Chapter 20 Repo, commit, diff, tag
20.1 Repos or repositories
Git is a version control system whose original purpose was to help groups of developers work collaboratively on big software projects. Git manages the evolution of a set of files – called a repository or repo – in a highly structured way. Historically, these files would have consisted of source code and the instructions for how to build an application from its source.
Git has been re-purposed by the data science community (Ram 2013; Bartlett 2016; Perez-Riverol et al. 2016). We use it to manage the motley collection of files that make up typical data analytical projects, which consist of data, figures, reports, and, yes, some source code.
For new or existing projects, we recommand that you:
- Dedicate a local directory or folder to it.
- Make it an RStudio Project. Optional but recommended; obviously only applies to projects involving R and users of RStudio.

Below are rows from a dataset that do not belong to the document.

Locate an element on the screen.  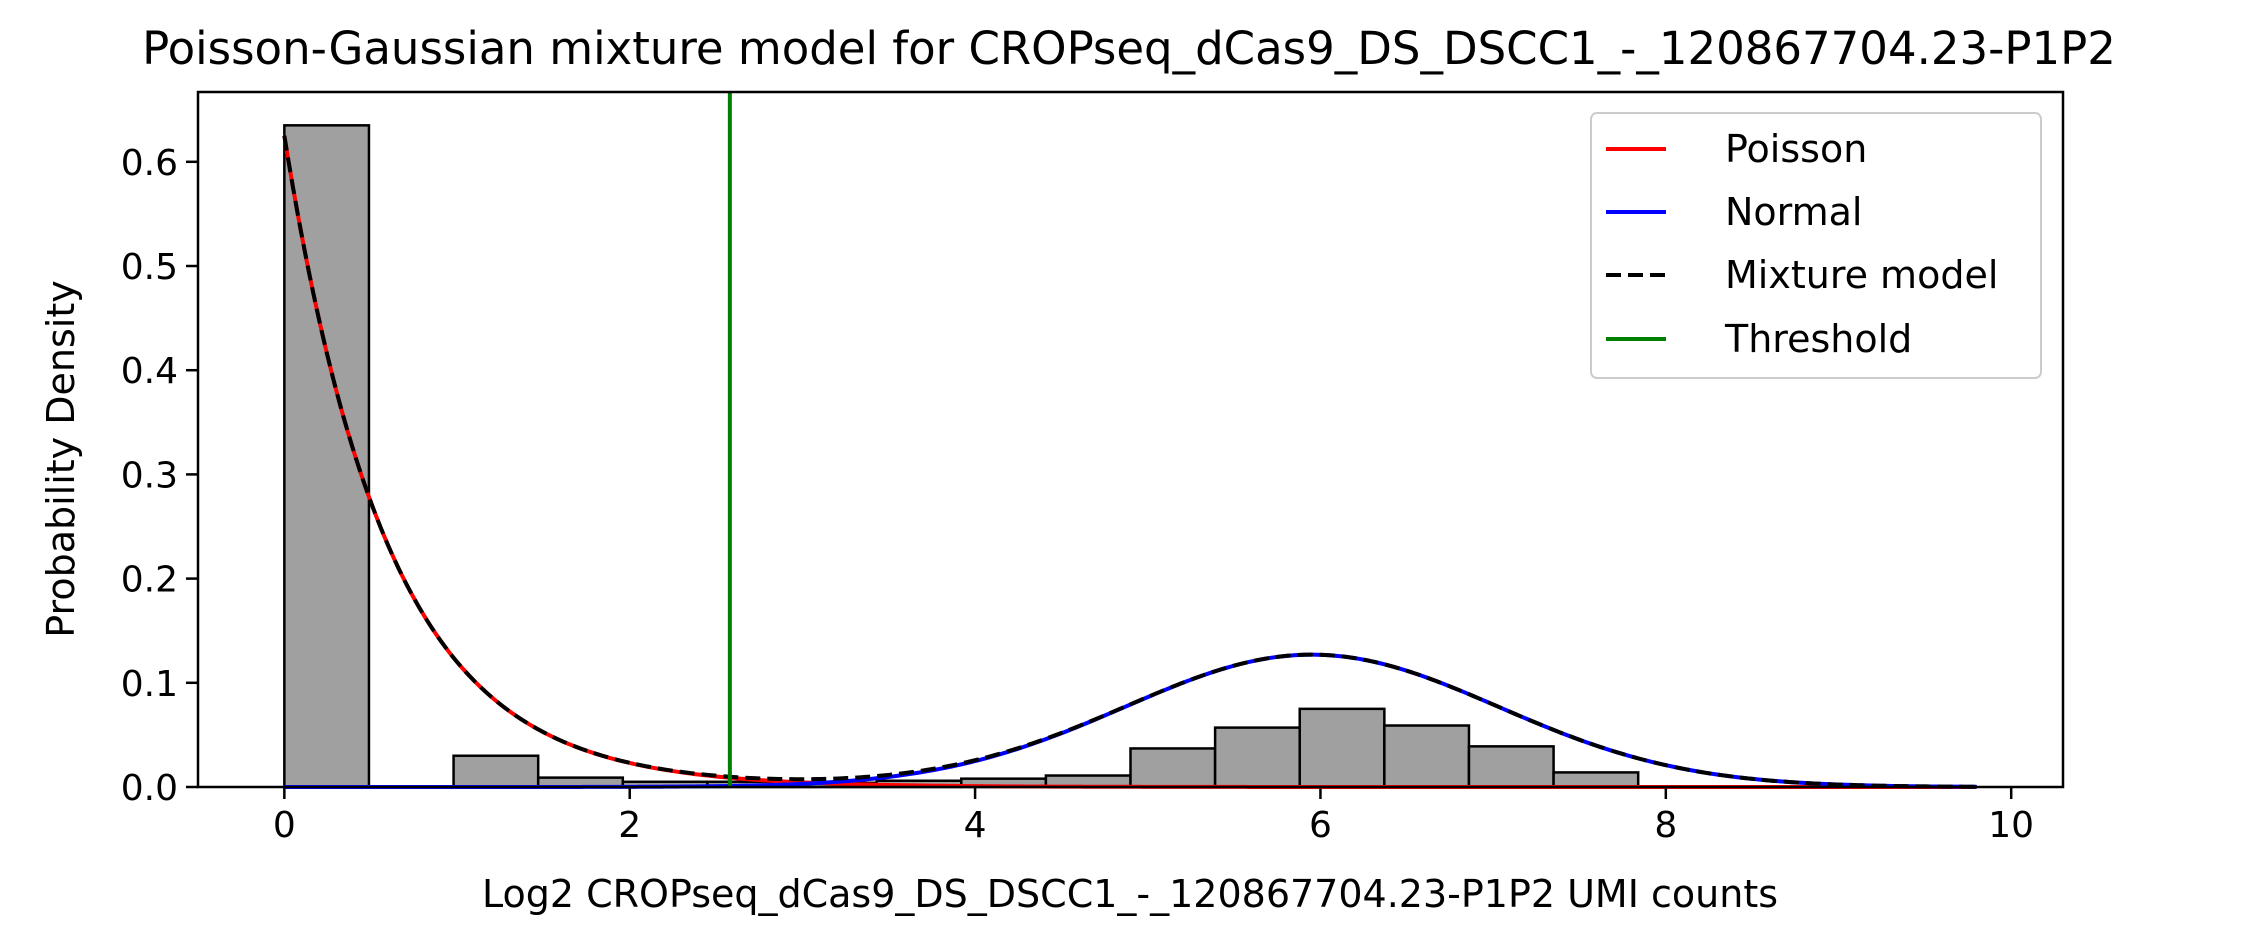
y-tick-label-4: 0.4 is located at coordinates (150, 372).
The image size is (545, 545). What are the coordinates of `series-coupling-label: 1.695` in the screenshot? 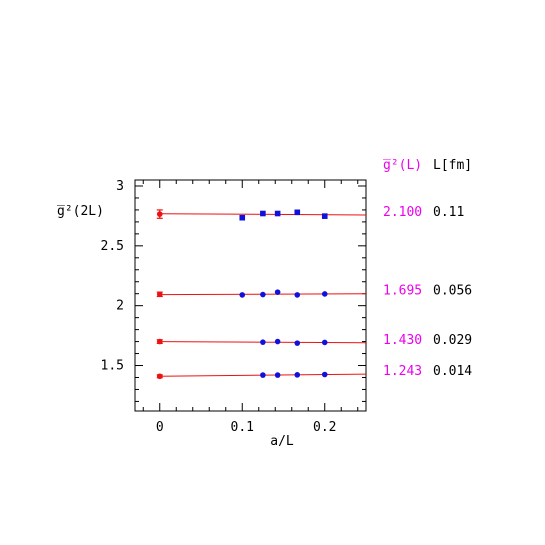 It's located at (402, 292).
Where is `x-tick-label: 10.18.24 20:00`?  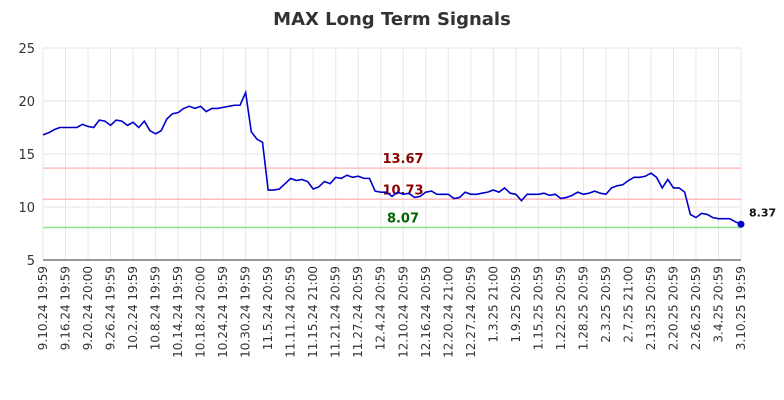
x-tick-label: 10.18.24 20:00 is located at coordinates (201, 312).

- Make it a Git repository.
This setup happens once per project and can happen at project inception or at any later point. Chances are your existing projects each already live in a dedicated directory. Making such a directory an RStudio Project and Git repository boils down to allowing those applications to leave notes for themselves in hidden files or directories. The project is still a regular directory on your computer, that you can locate, name, move, and generally interact with as you wish. You don’t have to handle it with special gloves!
The daily workflow is probably not dramatically different from what you do currently. You work in the usual way, writing R scripts or authoring reports in LaTeX or R Markdown. But instead of only saving individual files, periodically you make a commit, which takes a snapshot of all the files in the entire project. If you have ever versioned a file by adding your initials or the date, you have effectively made a commit, albeit only for a single file. It is a version that is significant to you and that you might want to inspect or revert to later. Periodically, you push commits to GitHub. This is like sharing a document with colleagues on DropBox or sending it out as an email attachment. By pushing to GitHub, you make your work and all your accumulated progress accessible to others.
This is a moderate change to your normal, daily workflow. It feels weird at first, but quickly becomes second nature. In STAT 545 students are required to submit all coursework via GitHub, starting in week one. Most have never seen Git before and do not identify as programmers. It is a major topic in class and office hours for the first two weeks. Then we practically never discuss it again.